While there may have been no public tricks or treats from the Federal Circuit last week, the Court still managed to issue a range of precedential and non-precedential decisions. Below we provide our usual weekly statistics and our case of the week—our highly subjective selection based on whatever case piqued our interest.
Precedential opinions: 2
Non-precedential opinions: 9
Rule 36: 0
Longest pending case from argument: Tie between Corephotonics, Ltd. v. Apple Inc., No. 20‑1424 and Corephotonics, Ltd. v. Apple Inc., No. 20-1961 (138 days each)
Shortest (non-Rule 36) pending case from argument: Gay v. McDonough, No. 21-1226 (17 days)
Case of the week: CardioNet, LLC v. InfoBionic, Inc., No. 20-2123
Panel: Judges Lourie, Dyk, and O’Malley, with Judge Lourie writing the opinion.

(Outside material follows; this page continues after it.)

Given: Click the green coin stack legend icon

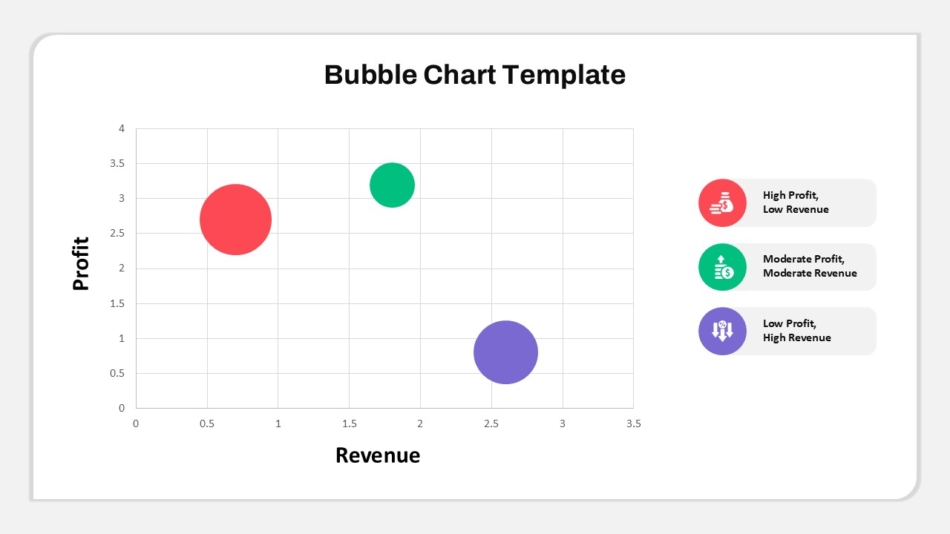Looking at the screenshot, I should click(x=722, y=267).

You should read this case if: you have a matter involving § 101 eligibility.
This week’s case of the week involves subject matter eligibility under 35 U.S.C. § 101, which defines patent eligible subject matter as “any new and useful process, machine, manufacture, or composition of matter, or any new and useful improvement thereof”. District courts have grappled with implementing this section and the Supreme Court and Federal Circuit’s prior guidance in this area.

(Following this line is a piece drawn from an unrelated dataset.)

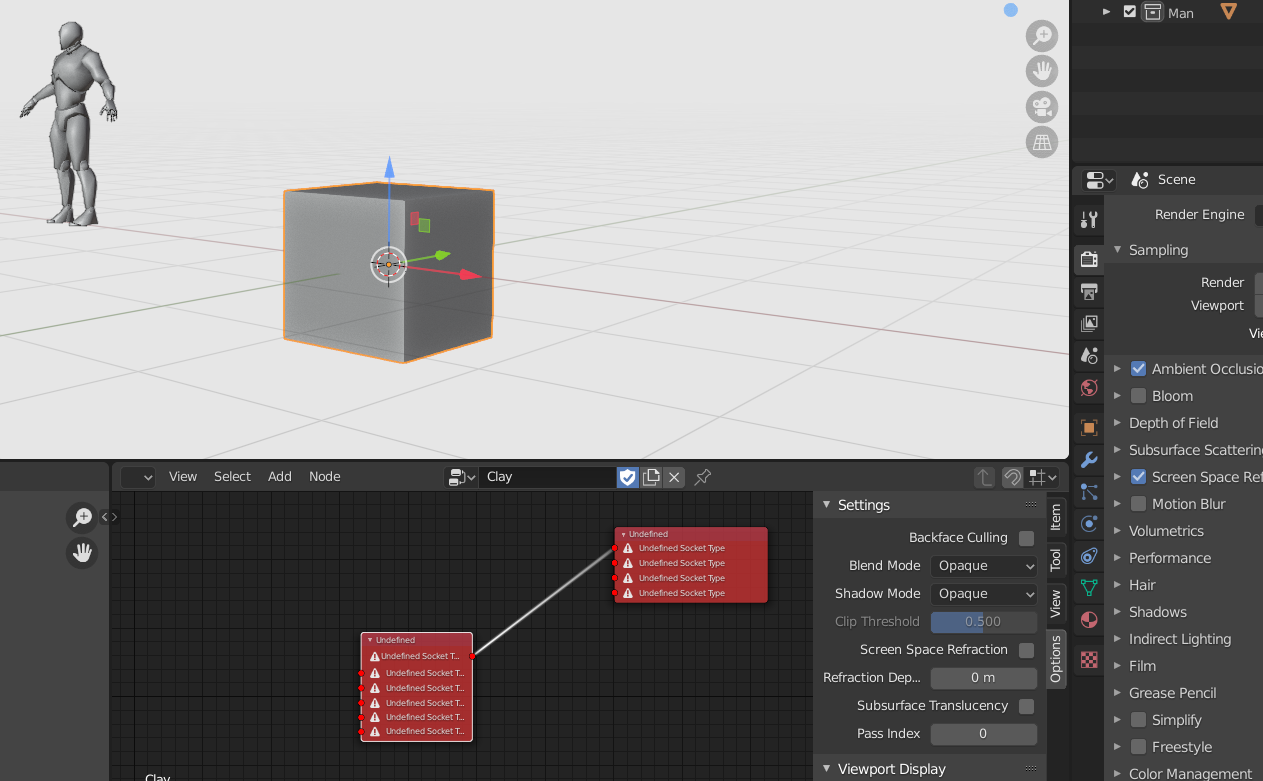Screen dimensions: 1263x781
Task: Switch to the Item sidebar tab
Action: (1055, 516)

CardioNet involved patent claims directed to a heart monitoring apparatus that detects heart beats and selectively activates a filter for a particular type of wave. The district court denied the defendant’s motion for judgment on the pleadings that the asserted claims were ineligible under § 101, which the defendant appealed.
The Federal Circuit reversed under the Alice/Mayo analysis. At step 1, the Federal Circuit held that the claims were directed to the abstract idea of filtering patient heartbeat signals, which “requires only basic mathematical calculations.” Because the invention involved merely implementing that abstract filtering idea on general-purpose computer hardware, the Federal Circuit rejected the argument that the claims were directed to a specific improvement in cardiac monitoring technology. At step 2, the Federal Circuit held that the claims did not recite an inventive concept sufficient to transform the nature of the claim into patent-eligible subject matter. It noted that the patent cites references that disclose filtering particular types of waves. Additionally, the Court held that even if the filter function was innovative, it was still a claim to a mathematical calculation, which is an abstract idea.
This case is made more interesting because of its relation to an earlier Federal Circuit ruling. Last year, the Federal Circuit ruled in another § 101 challenge involving these parties that a patent claiming a system that detected different types of cardiac arrhythmias by measuring heartbeat variability was not abstract under § 101. See CardioNet, LLC v. InfoBionic, Inc., 955 F.3d 1358 (Fed. Cir. 2020). The Federal Circuit explained here that the earlier case lacked intrinsic evidence that the claimed technique had ever been used. But in this case, “the use of a filter to perform mathematical functions was not a new activity.”